When showing that $\mathbb{R}P^n$ is a topological manifold, the atlas is given by charts $\varphi_i\colon U_i\to\mathbb{R}^n$, where the $U_i$ are the classes $[x^1,\dots,x^{n+1}]$ with $x_i\neq 0$, and the coordinate charts are defined by $$ \varphi_i[x^1,\dots,x^{n+1}]=\left(\frac{x^1}{x^i},\dots,\frac{x^{i-1}}{x^i},\frac{x^{i+1}}{x^i},\dots,\frac{x^{n+1}}{x^i}\right) $$ and $$ \varphi_i^{-1}(u^1,\dots,u^n)=[u^1,\dots,u^{i-1},1,u^i,\cdots,u^n]. $$
But why is $\varphi_i^{-1}$ is continuous?

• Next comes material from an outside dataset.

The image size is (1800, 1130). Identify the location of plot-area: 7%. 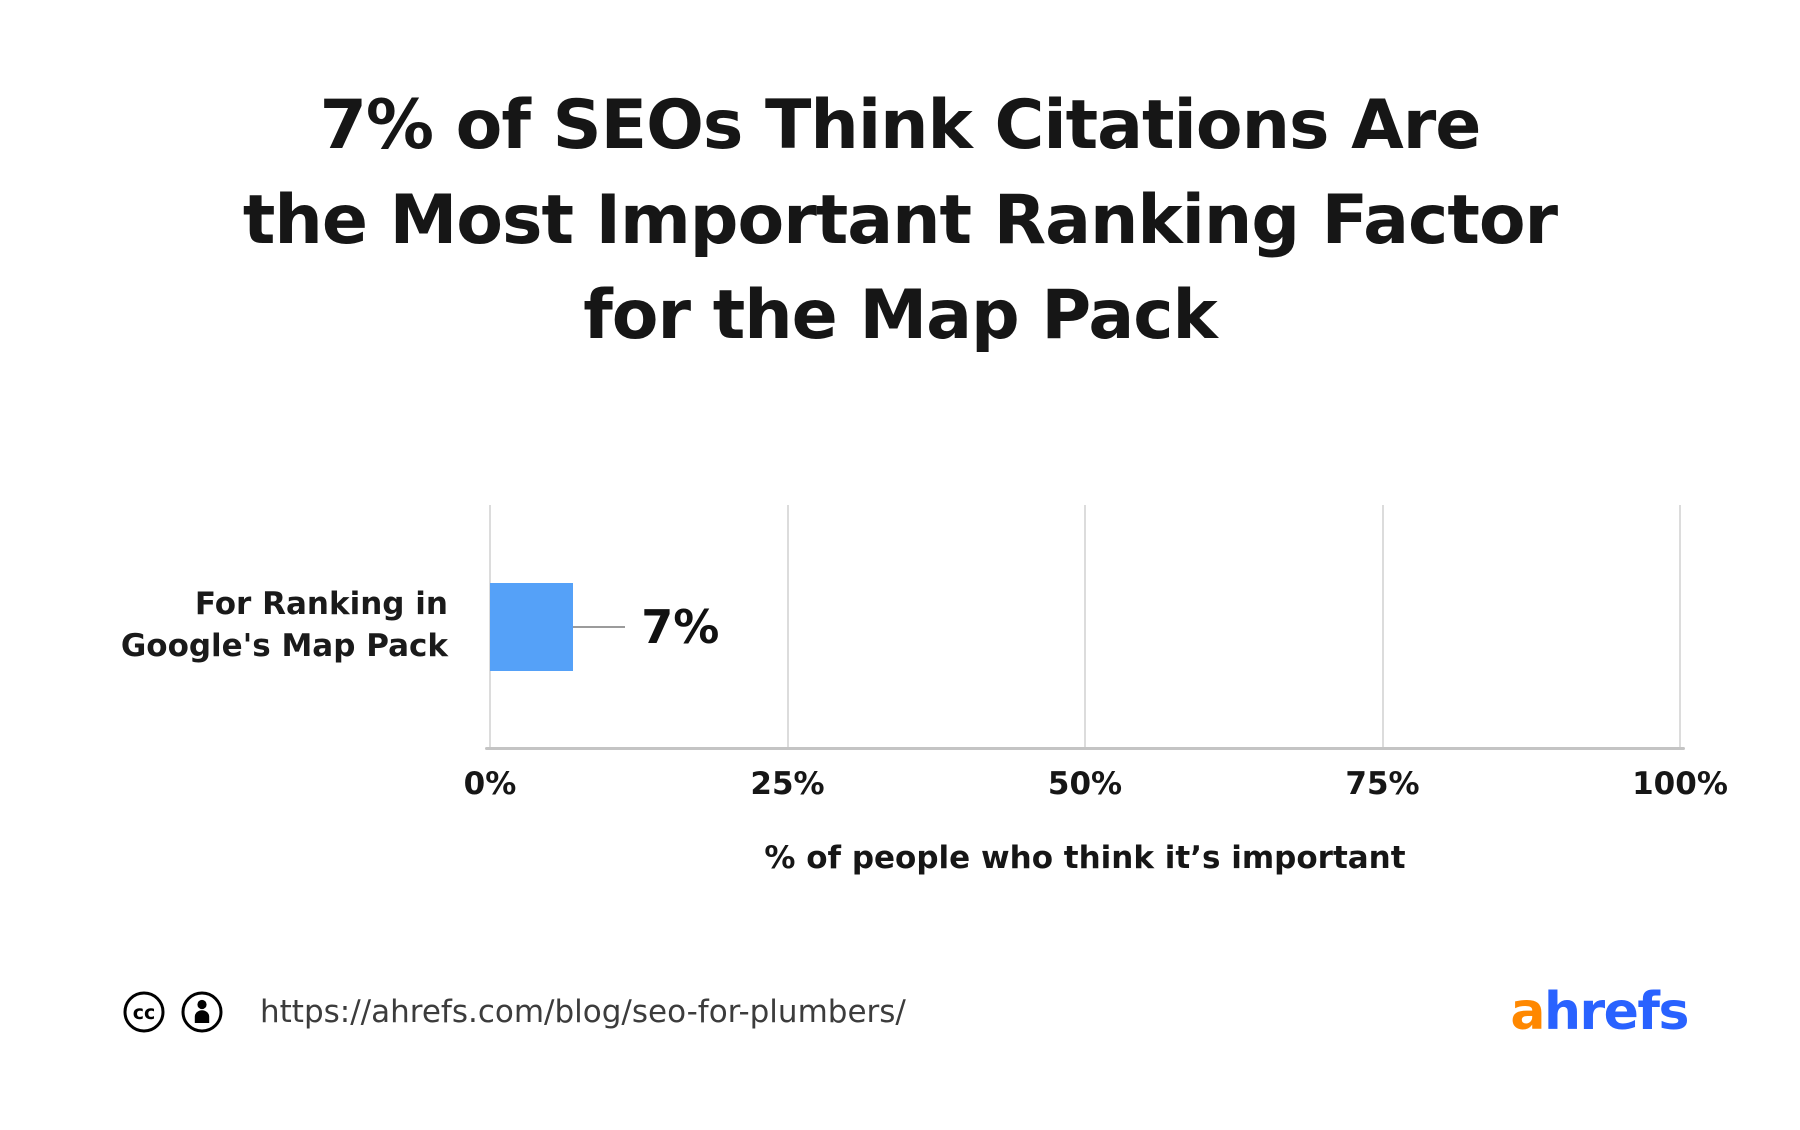
(1085, 628).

I can't get a good grasp on what an open sets in $\Bbb RP^n$ look like. I look at them by taking their representatives in $\Bbb R^{n+1}\setminus 0$, and then I know the set is open if all the lines through those representatives, minus $0$, which looks like two cones missing their vertex is open in $\Bbb R^{n+1}\setminus 0$, but it's proving difficult to show the preimage of an open set is open under $\varphi_i^{-1}$.
$\Bbb{R}P^n$ is (usually) equipped with the quotient topology induced by
$$ \psi : \Bbb{R}^{n+1} \setminus \{0\} \to \Bbb{R}P^n, x \mapsto [x_1, \dots, x_{n+1}]. $$
In particular, $\psi$ is continuous. Why is that helpful?
Additional question: why is $U_i$ an open set?